Quando Aluísio Pimenta começou a implantar a reforma universitária aprovada pelo Conselho Universitário da UFMG, o governo federal resolveu implantar outra, que uniformizava o sistema de ensino superior do país. A nossa reforma foi violada, mas o espírito das duas era o mesmo: a modernização da universidade. Só que a implementação do projeto pelo governo foi intempestiva, não respeitou a índole de cada instituição. A reforma previa a economia de recursos humanos e materiais, a organização da universidade em departamentos e a transferência das cátedras para um espaço comum. Assim nasceram os institutos básicos: todas as cátedras de química, física e matemática foram para o Icex; e as de microbiologia, fisiologia e bioquímica para o ICB. O espírito das duas reformas viabilizou a pós-graduação e o encontro dos especialistas, o que melhorou a pesquisa e o ensino. A atual estrutura da Universidade foi implantada pela reforma militar, que também previa o regime de dedicação exclusiva e a profissionalização do professor. Com isso, os grupos mais qualificados implantaram a pós-graduação, surgindo daí os cursos stricto sensu.

Não houve problemas?
O governo não ficou satisfeito e criou um caos com a expansão de matrículas. A Faculdade de Medicina, que oferecia 80 vagas, passou a ter 320. As aulas eram dadas no anfiteatro, pois a UFMG não tinha estrutura nem dinheiro para receber tantos alunos. Nos quatro anos que passei na Reitoria, trabalhamos para pôr ordem no ensino de Medicina, que precisou ser reestruturado. O governo também impôs o vestibular único, que passou a ser realizado no Mineirão.

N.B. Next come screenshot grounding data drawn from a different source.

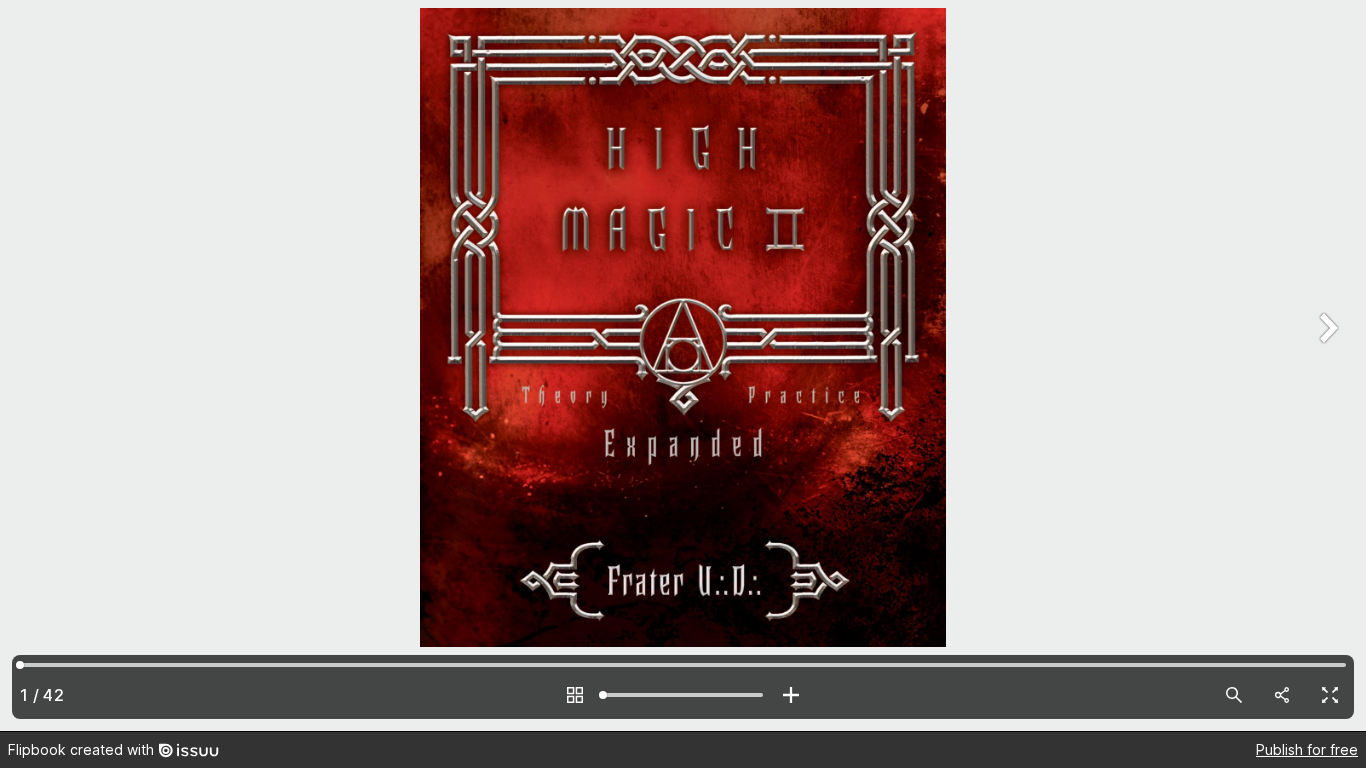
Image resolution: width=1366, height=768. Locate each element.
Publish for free (1307, 749)
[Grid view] (575, 695)
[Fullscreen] (1330, 695)
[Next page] (1326, 365)
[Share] (1282, 695)
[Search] (1234, 695)
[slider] (683, 695)
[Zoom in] (791, 695)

Outra problema criado pelo governo foi o Decreto-Lei 200. Ele nos estrangulava, pois qualquer recurso captado pela Universidade não poderia ser executado com a flexibilidade necessária, porque o dinheiro estava amarrado a uma contabilidade pública arcaica. Para contorná-lo, criamos a Fundep, que assumiu a gestão dos recursos, tornando possível expandir a pesquisa. Depois, outras universidades também criaram suas Fundeps.
Fora esses problemas, de vez em quando acontecia uma greve, uma correria, e a polícia invadia o campus. Durante o III Encontro Nacional dos Estudantes, a polícia cercou o campus Saúde e levou cerca de 400 alunos para a Gameleira. Passei a noite com eles esperando que todos fossem identificados e liberados. Nossa história registra grande capacidade para resistir às agressões, mantendo vivo o ideal de nossos fundadores: Incipit vita nova.

Como o senhor vê a UFMG hoje?
Todos os reitores tiveram grande preocupação com a construção do campus Pampulha e, para a nossa alegria, ele está praticamente terminado. Na minha gestão, dobramos a área construída do campus, terminamos o ICB, parte do Icex e ampliamos a urbanização e a infra-estrutra do campus.

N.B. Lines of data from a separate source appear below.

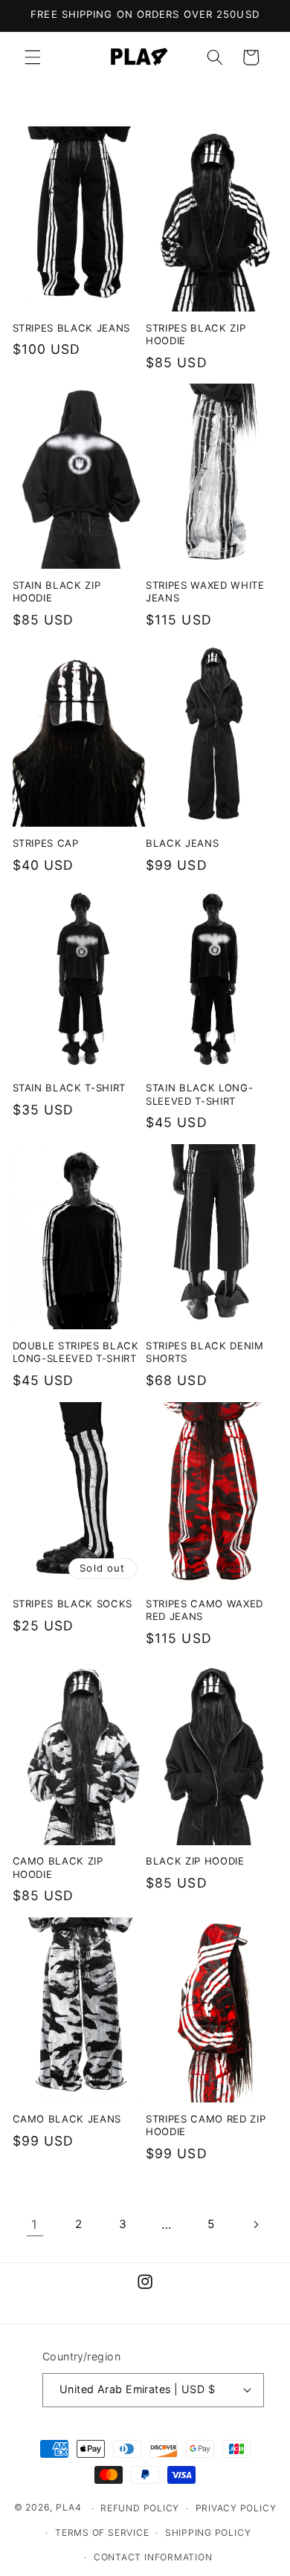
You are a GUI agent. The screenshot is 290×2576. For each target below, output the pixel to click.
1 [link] (34, 2224)
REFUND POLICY (139, 2508)
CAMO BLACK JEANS (67, 2119)
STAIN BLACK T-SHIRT (69, 1088)
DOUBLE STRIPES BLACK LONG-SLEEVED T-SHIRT (76, 1352)
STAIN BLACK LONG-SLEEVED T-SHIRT (199, 1094)
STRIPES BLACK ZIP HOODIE (195, 334)
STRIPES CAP (46, 843)
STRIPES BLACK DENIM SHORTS (205, 1352)
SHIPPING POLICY (208, 2532)
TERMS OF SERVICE (102, 2532)
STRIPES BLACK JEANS (72, 328)
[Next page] (255, 2224)
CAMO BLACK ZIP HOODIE (58, 1867)
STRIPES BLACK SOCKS (73, 1604)
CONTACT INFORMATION (153, 2557)
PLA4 (69, 2508)
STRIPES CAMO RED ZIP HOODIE (205, 2125)
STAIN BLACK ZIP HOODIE (57, 591)
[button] (33, 57)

Hoje, o nosso forte é a pesquisa. Nossa pós-graduação está entre as melhores do país e a formação do corpo docente melhorou muito. Quando entrei no ICB, éramos dois professores com doutorado num universo de 30. Alguns professores da Música e da Escola de Belas-Artes sequer tinham curso superior. Hoje muitos têm pós-doutorado.

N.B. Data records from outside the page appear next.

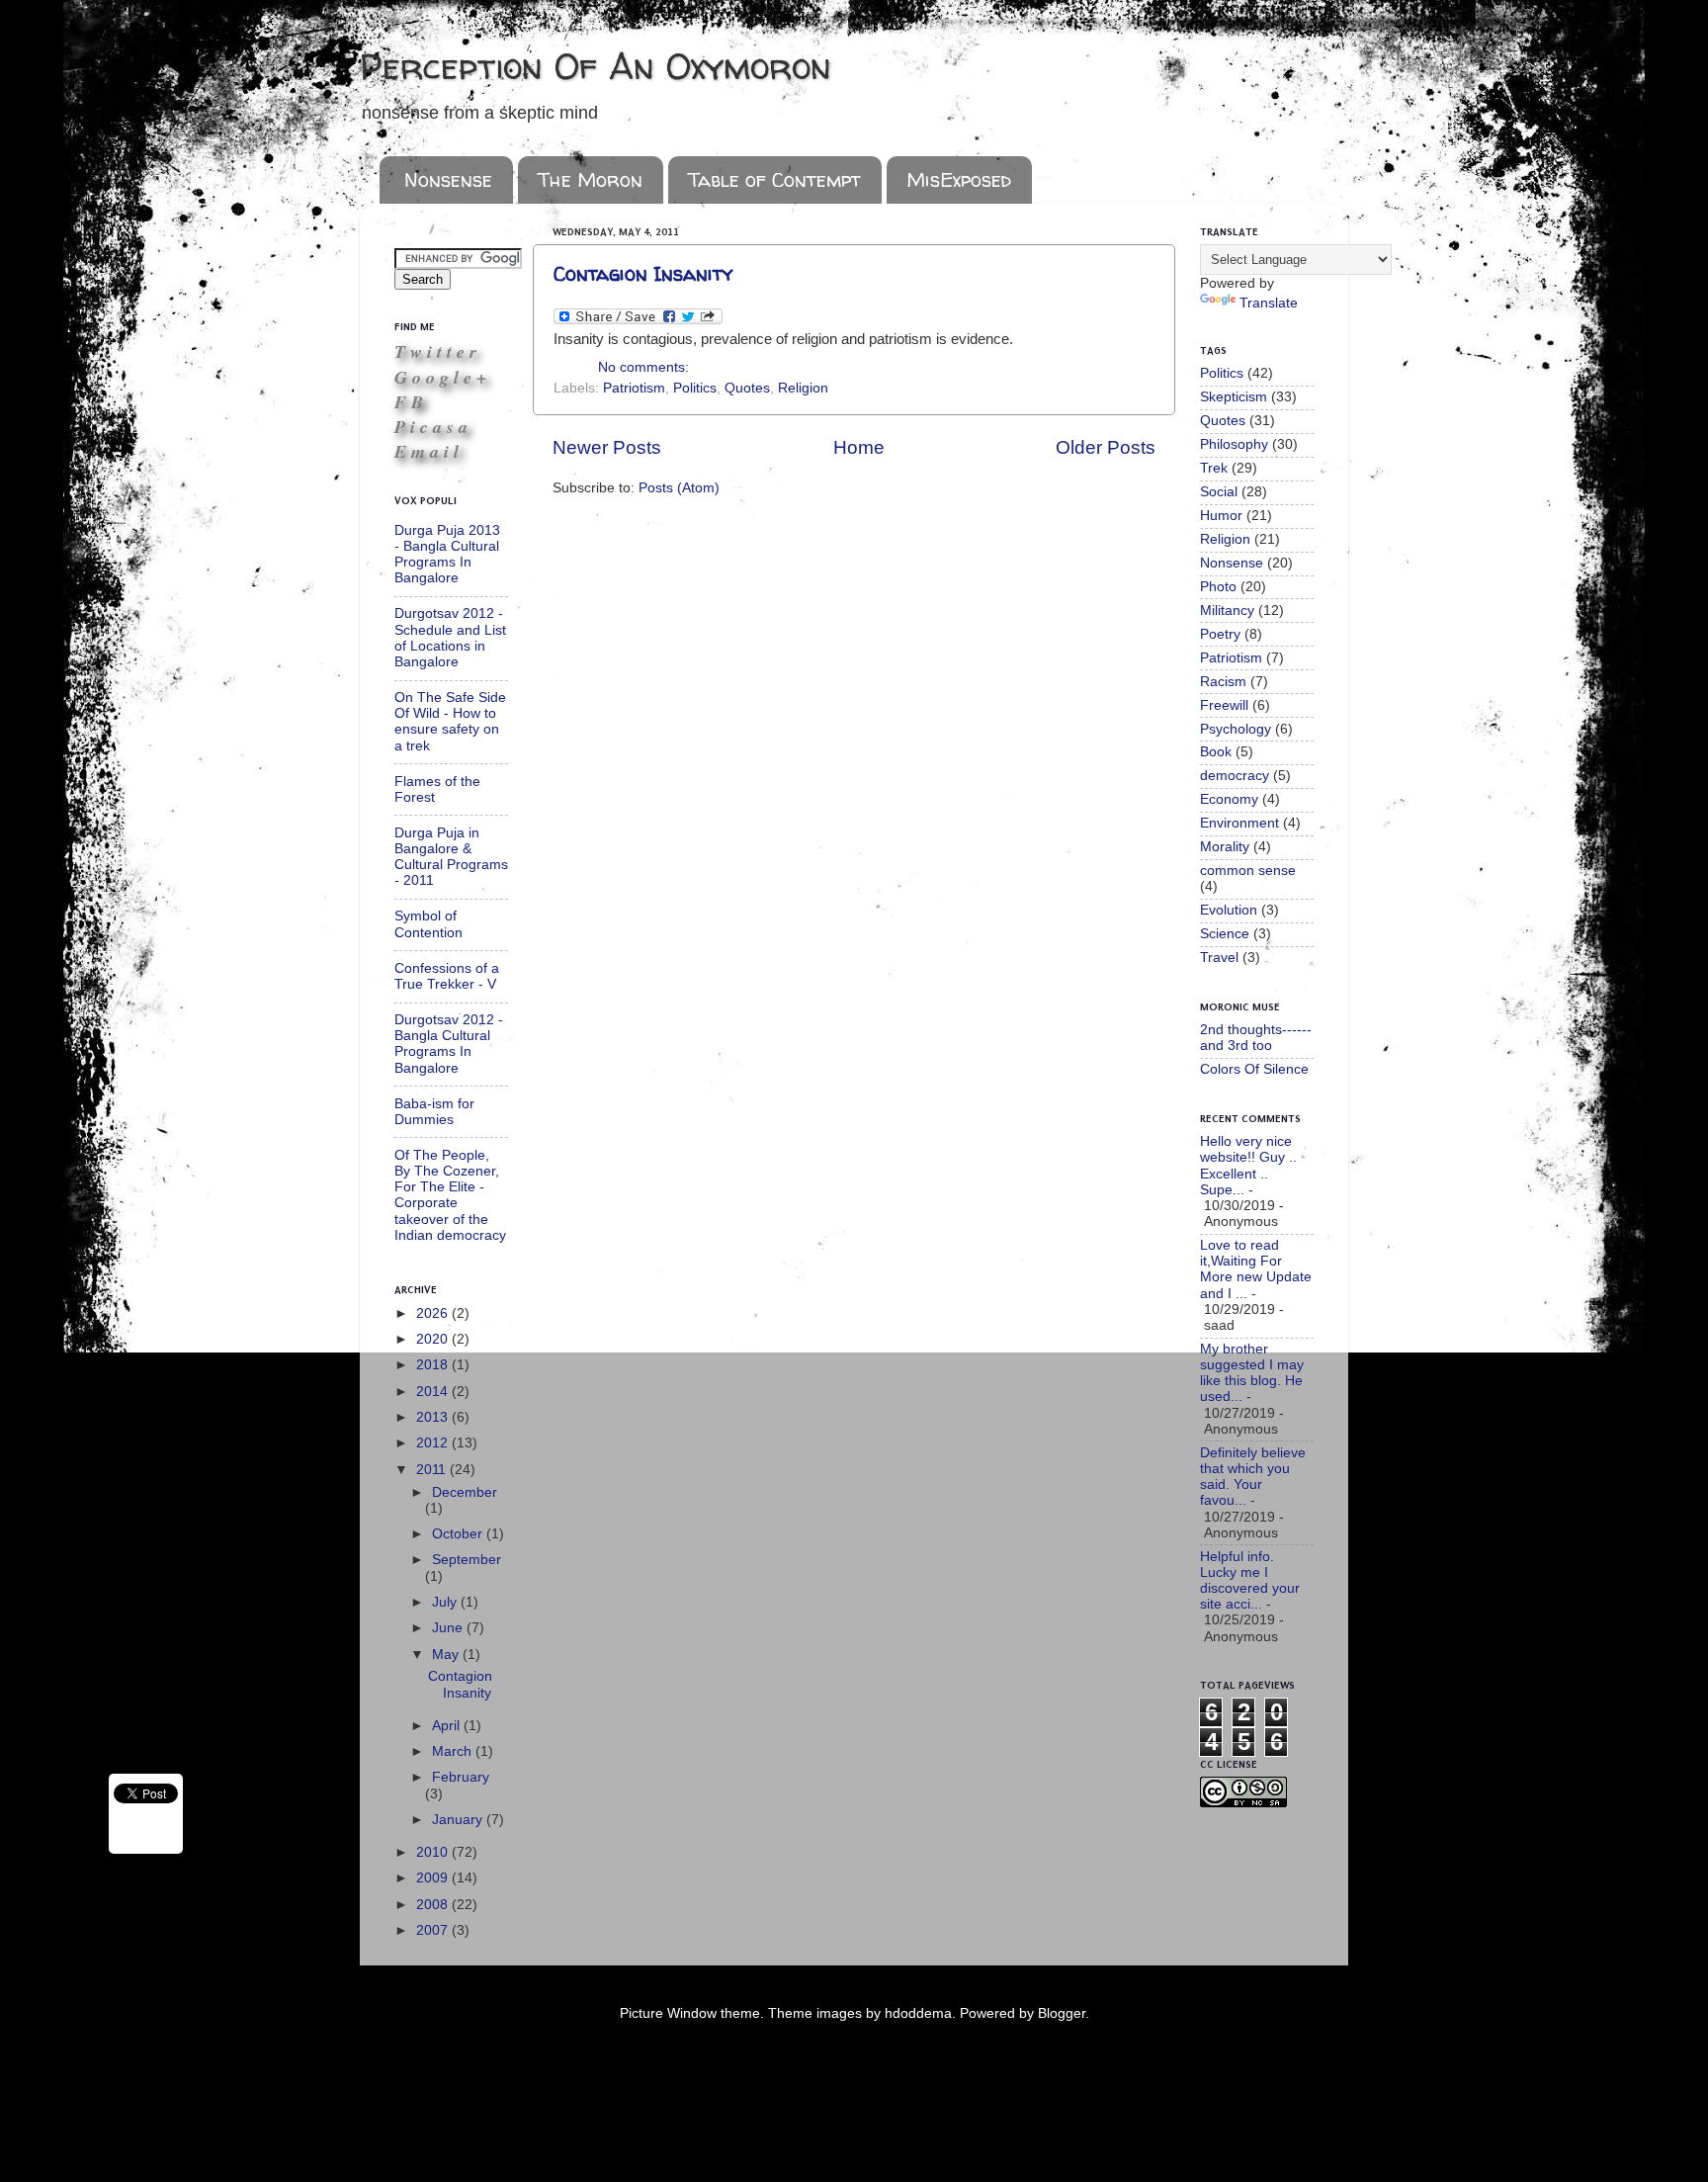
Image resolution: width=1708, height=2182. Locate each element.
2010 (434, 1852)
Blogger (1061, 2013)
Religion (803, 388)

Como o senhor imagina a universidade daqui a 80 anos?
Se depender de nossa comunidade universitária, seremos uma grande universidade. Nosso futuro está nas relações com empresas, o que já é feito pela Inova e o pojeto do BH-TEC, e com a sociedade, em processos de interiorização como o campus de Montes Claros. Só tenho medo que a Universidade se torne uma instituição medíocre, por depender excessivamente dos humores do governo federal.